“They’ll kick us both off the hospital for this!” it said. “O’Mara, I think you need therapy.”
“I don’t think they’ll kick us off the hospital,” said O’Mara, “and certainly not both of us. We’ll work out the details later, but you will be temporarily detached from your dining-area duties and sent to do something in a public area that will keep you busy for a couple of hours, so you will not be directly involved. I’ll put the order in writing, but you are not to show it to anyone unless the idea goes sour and they try to blame you.”
“After all,” he added, smiling, “a mere technician, even a newly promoted technician first class, cannot disobey the direct order of a lieutenant.”
During the ensuing six hours before the dastardly deed was done, O’Mara tried to sleep or at least rest, in vain. Instead, he used the time to write his report and recommendations to Craythorne in advance of the event. He tried to make it as neat, clear, and concise as he could, because the major had a tidy mind and, as well, it might well be the last report he would ever write in Sector General.
But when he placed the report on the major’s desk next morning, Craythorne barely glanced at the title page before pushing it aside. It was the first time he had seen the other angry as Craythorne said grimly, “Thank you, O’Mara, but I haven’t time to read it now. Something more urgent and serious has come up. Someone has trashed the dining area, uprooted most of the furniture by tearing it off its floor attachments. A big cleaning and repair vehicle was used and it wasn’t an accident. This looks as if it was deliberately planned vandalism by a person or persons unknown while the technician in charge was absent. The damage can be repaired easily enough, but I want you to go down there and find out what the hell happened and why.”
“I know what happened, and why,” said O’Mara. “It’s in my report, sir.”
Craythorne blinked slowly; then, without taking his eyes off O’Mara, he reached sideways and pulled the report in front of him again. He said, “Then obviously I have time to read it now. Sit down, Lieutenant.”
There were five pages and the major didn’t speak until he had finished reading the last one. Then he placed his elbows on the desk, cupped his forehead in both hands for a moment, then looked up and said, “O’Mara, when you mentioned knocking people’s heads together to make them see sense, I thought you were joking.”
“Sir, I’m not knocking heads together,” O’Mara protested, “just forcing them close enough to talk, which they will have to do if they eat together.
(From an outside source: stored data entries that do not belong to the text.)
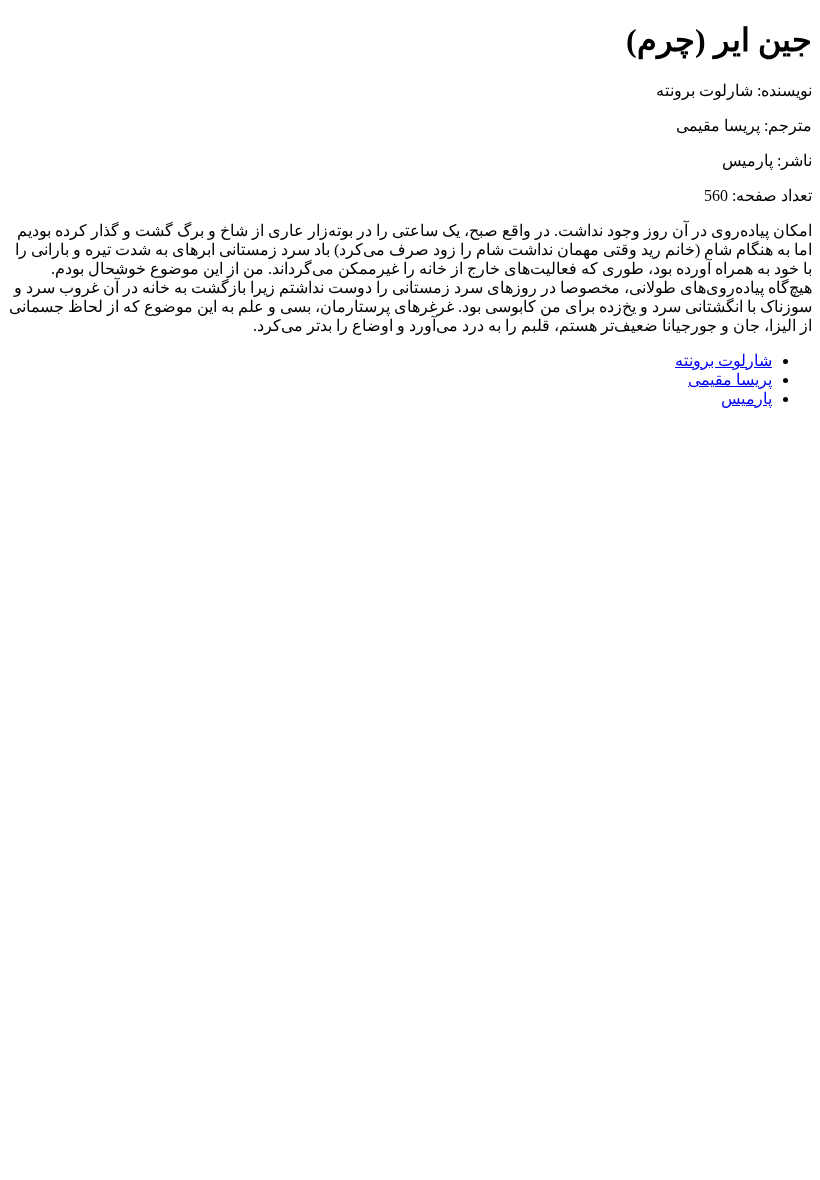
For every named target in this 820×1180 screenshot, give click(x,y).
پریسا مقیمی (730, 379)
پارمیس (746, 398)
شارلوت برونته (723, 360)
The damage in the dining area was precisely calculated so that there will not be enough physiologically suitable furniture for any given species to dine without having to make use of other-species tables, chairs, or whatever. They’ll probably argue or quarrel at first, have nasty things to say about each others’ eating habits, but they will talk and get to understand and make allowances for each other instead of isolating themselves into tight and potentially hostile same-species groups. Senior Tutor Mannen is restructuring his lectures so that, in their off-duty periods, they will be forced together to talk shop if they want optimum exam results.”
“As well,” O’Mara went on excitedly, “he is helping fund hush-field installations for some of the sleeping quarters that will need them although, if my idea works out and they really begin to understand and accept each other, eating habits, sleeping noises, warts and all, we may not need many of them. But what we do need is enough time to allow the process to work.”
“Which is why,” Craythorne said, tapping the report, “you want the table repairs to be delayed for as long as possible.”
“Yes, sir,” said O’Mara quickly. “But I need your help there. I don’t have the rank to tell Maintenance to slow down, but you have. Regarding the trainees, what I thought we might do is introduce a little professional competitiveness into the process. The Educator tapes are about to be introduced, initially to senior staff members, although the trainees will be keen to try them, too. Maybe we, through Dr. Mannen, could suggest that the impression of an other-species mind tape is a landmark event, a high professional compliment, and that trainees who do not make an effort to fully understand the thought processes and behavior of their colleagues might not be considered suitable for the impression of other-species mind partners.”